What is expected: Return exactly, please, the lines from the one containing "The image size is (1424, 840)." to the last line of the entries below, and nothing else, leaving pictures out.

Segment Start: Records provided

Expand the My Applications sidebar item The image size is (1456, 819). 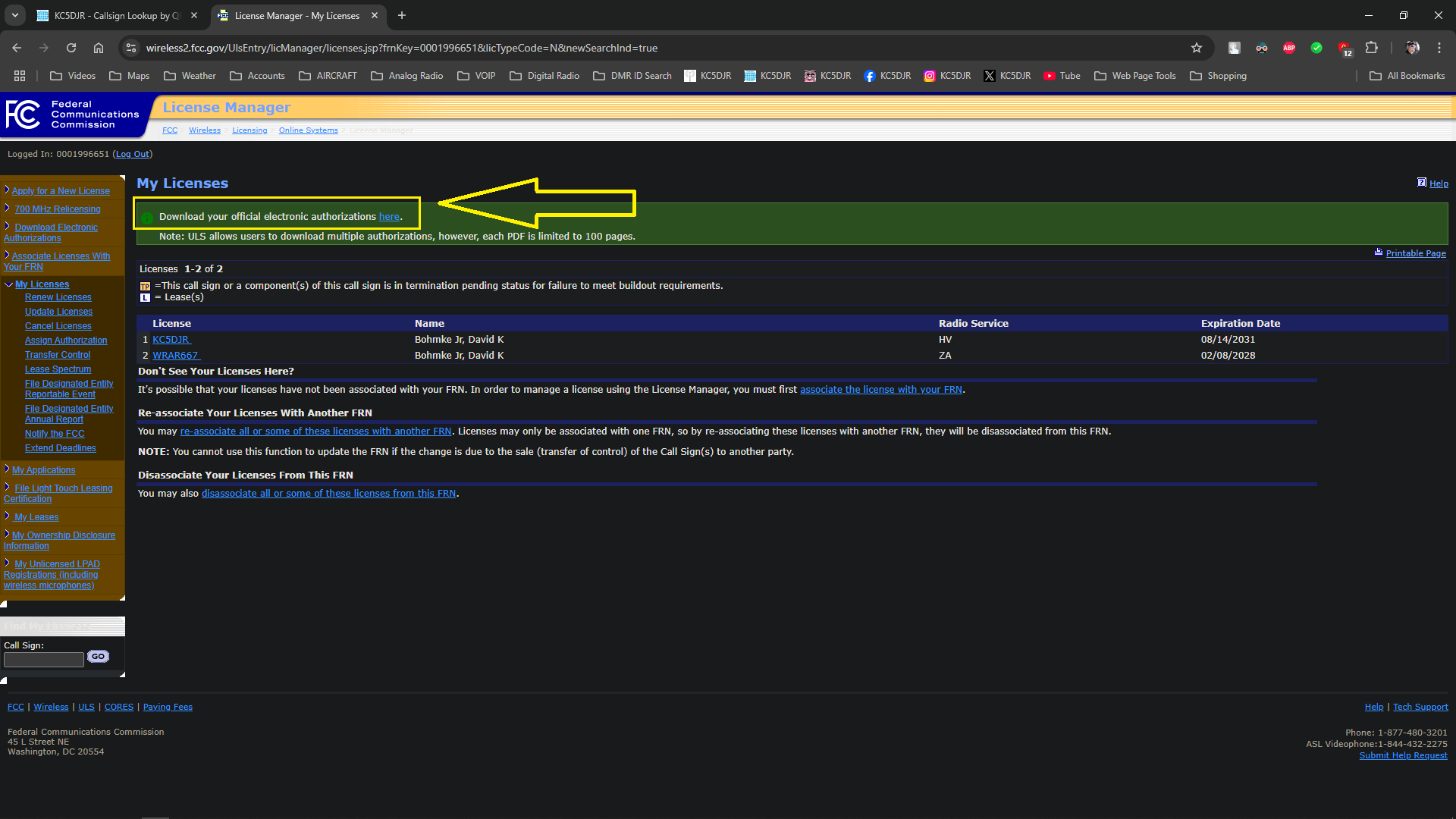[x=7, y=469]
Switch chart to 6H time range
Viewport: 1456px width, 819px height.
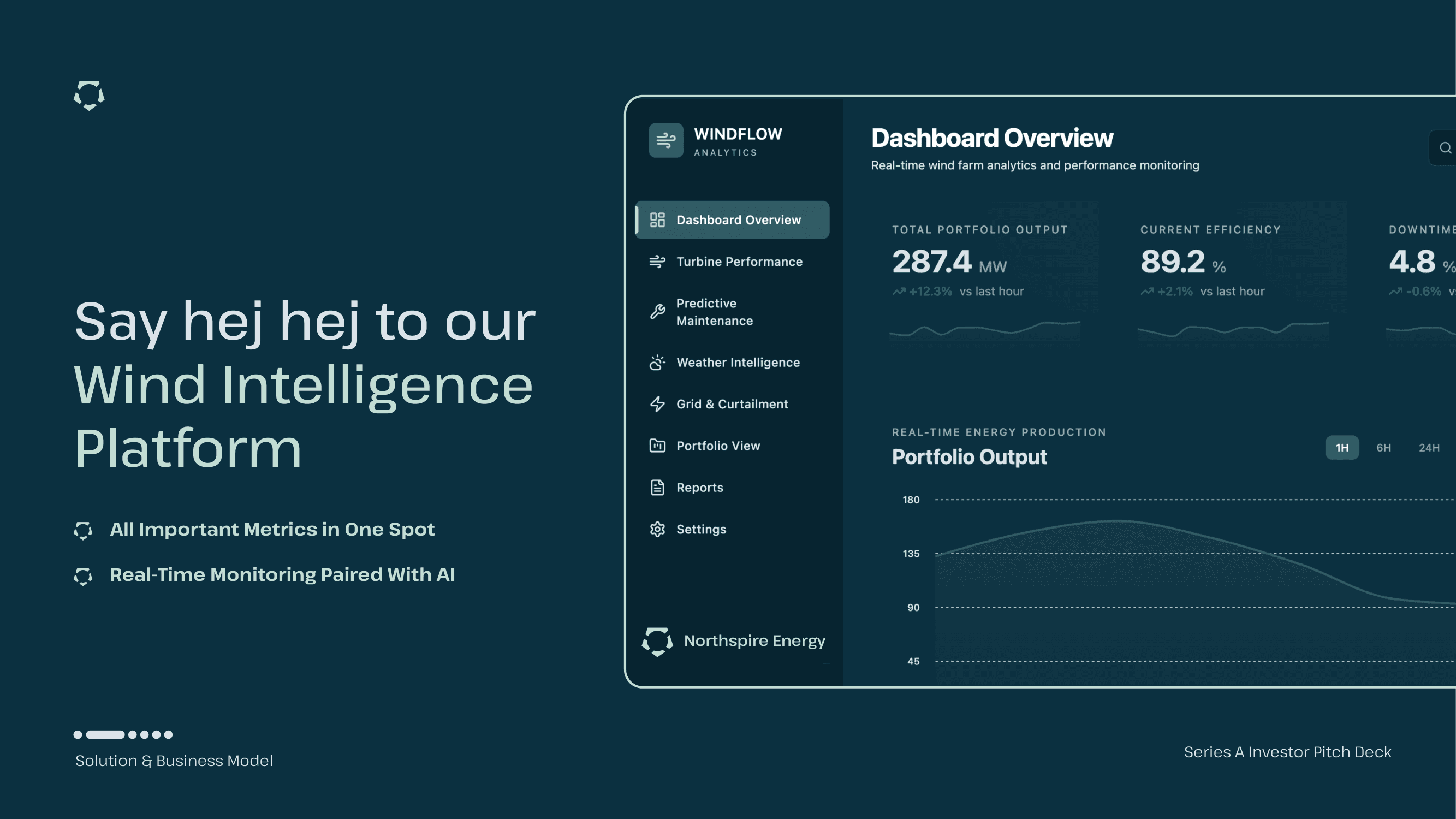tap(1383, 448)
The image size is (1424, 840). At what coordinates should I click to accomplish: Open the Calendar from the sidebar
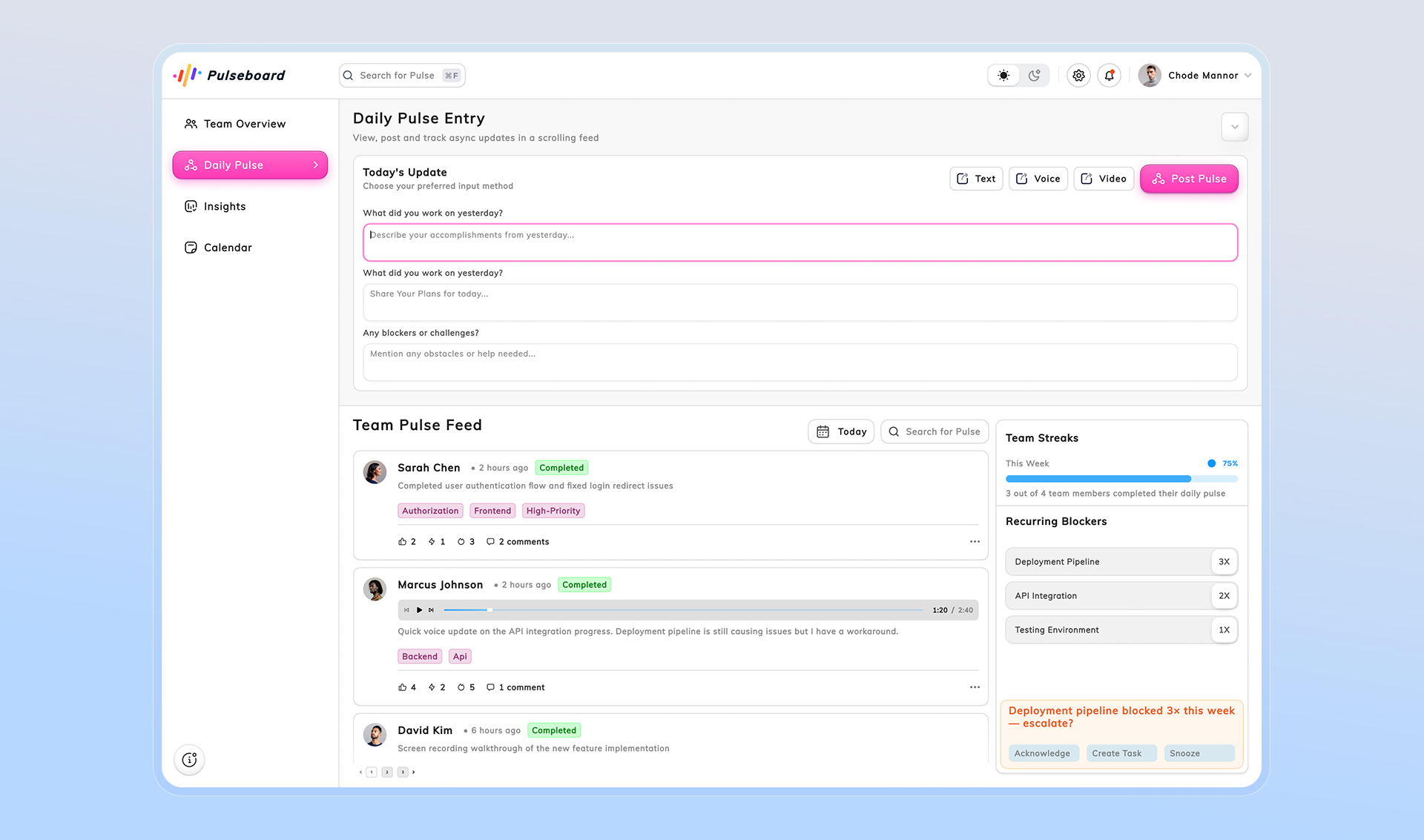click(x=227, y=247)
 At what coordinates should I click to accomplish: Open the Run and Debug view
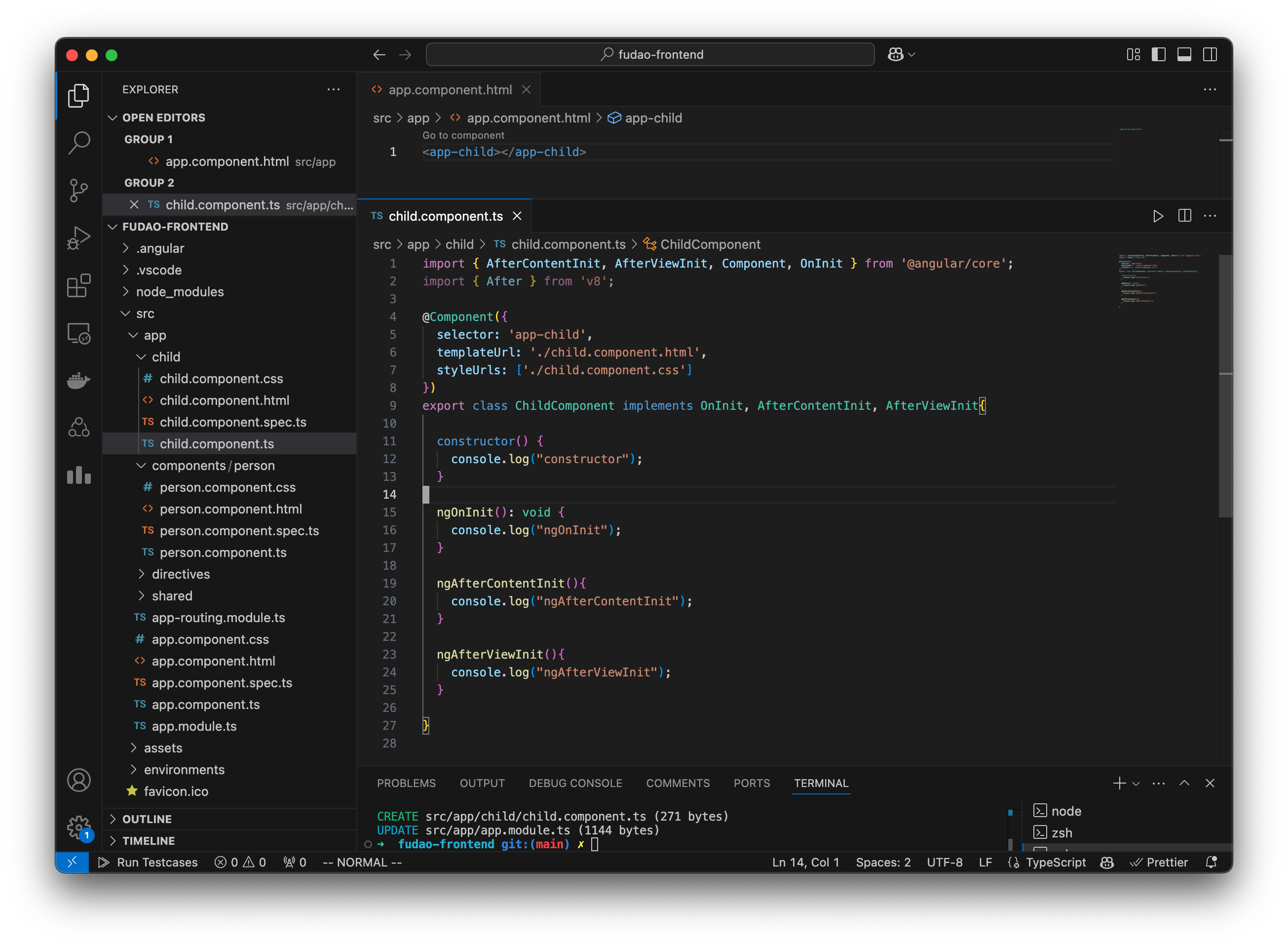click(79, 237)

Segment End: Records provided

Solution:
The image size is (1424, 840). At what coordinates should I click to accomplish: Open the Calendar from the sidebar
click(x=227, y=247)
 At what coordinates should I click to accomplish: Open the Run and Debug view
click(79, 237)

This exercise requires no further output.